> [Tekst do przeczytania]:
%%

Tony del Genio z przynależącego do NASA Goddard Institute for Space Studies stwierdził, że życie na planetach znajdujących się poza Układem Słonecznym, odkryjemy już w ciągu dwóch najbliższych dekad. Swoje optymistyczne szacunki opiera na obserwowanym lawinowym postępie w nauce. Odkrycie Plutona w 1930 roku było uważane przez większość ówczesnych za jedyne na całe życie. Niecałe sto lat później ludzkość zlokalizowała już ponad 3,5 tys. planet leżących poza Układem Słonecznym.
Naukowcy z Amerykańskiej Agencji Kosmiczne podkreślają, że wiedzą już czego szukać. Kluczem do znalezienia życia w kosmosie jest woda. – Gdziekolwiek nie spojrzymy – czy to na pustyni, czy Antarktyce, w najgłębszych partiach oceanu czy podziemnych jaskiniach do których dotarł człowiek – tak długo jak długo jest tam choć kropla wody, jest też życie – tłumaczy del Genio. – Z tego też powodu jest to centralny punkt poszukiwań NASA. Pracownik NASA przewiduje, że już za około 20 lat możemy odkryć życie na obcych planetach.

%%

> [Materiały]:

%%

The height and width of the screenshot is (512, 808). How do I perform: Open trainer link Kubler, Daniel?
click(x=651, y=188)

%%
%%

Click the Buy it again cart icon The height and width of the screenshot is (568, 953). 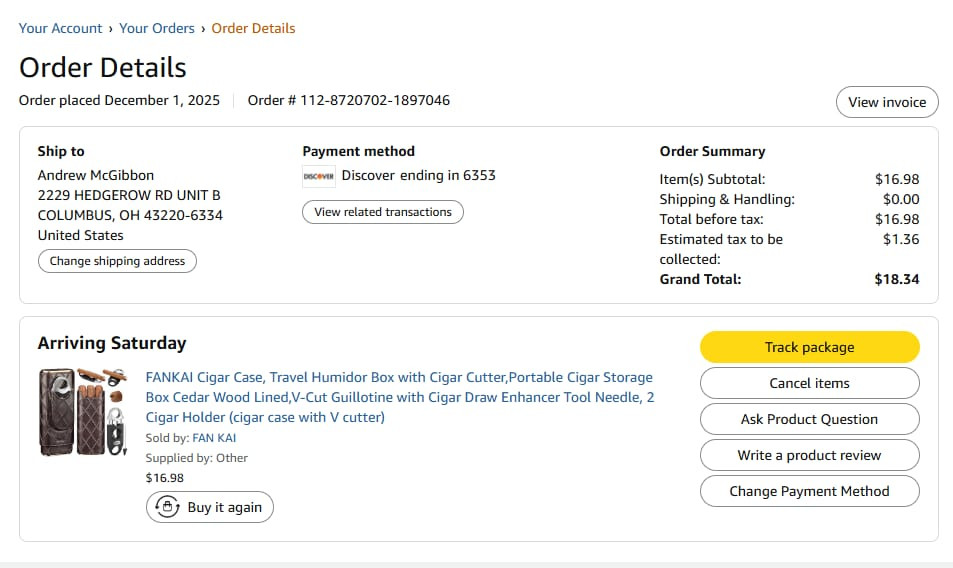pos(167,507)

%%

> [Polecenie]:
Zacytuj z tekstu o szukaniu życia na innych planetach fragment od „Naukowcy z Amerykańskiej” aż do „na obcych planetach.” włącznie.

> [Odpowiedź]:
Naukowcy z Amerykańskiej Agencji Kosmiczne podkreślają, że wiedzą już czego szukać. Kluczem do znalezienia życia w kosmosie jest woda. – Gdziekolwiek nie spojrzymy – czy to na pustyni, czy Antarktyce, w najgłębszych partiach oceanu czy podziemnych jaskiniach do których dotarł człowiek – tak długo jak długo jest tam choć kropla wody, jest też życie – tłumaczy del Genio. – Z tego też powodu jest to centralny punkt poszukiwań NASA. Pracownik NASA przewiduje, że już za około 20 lat możemy odkryć życie na obcych planetach.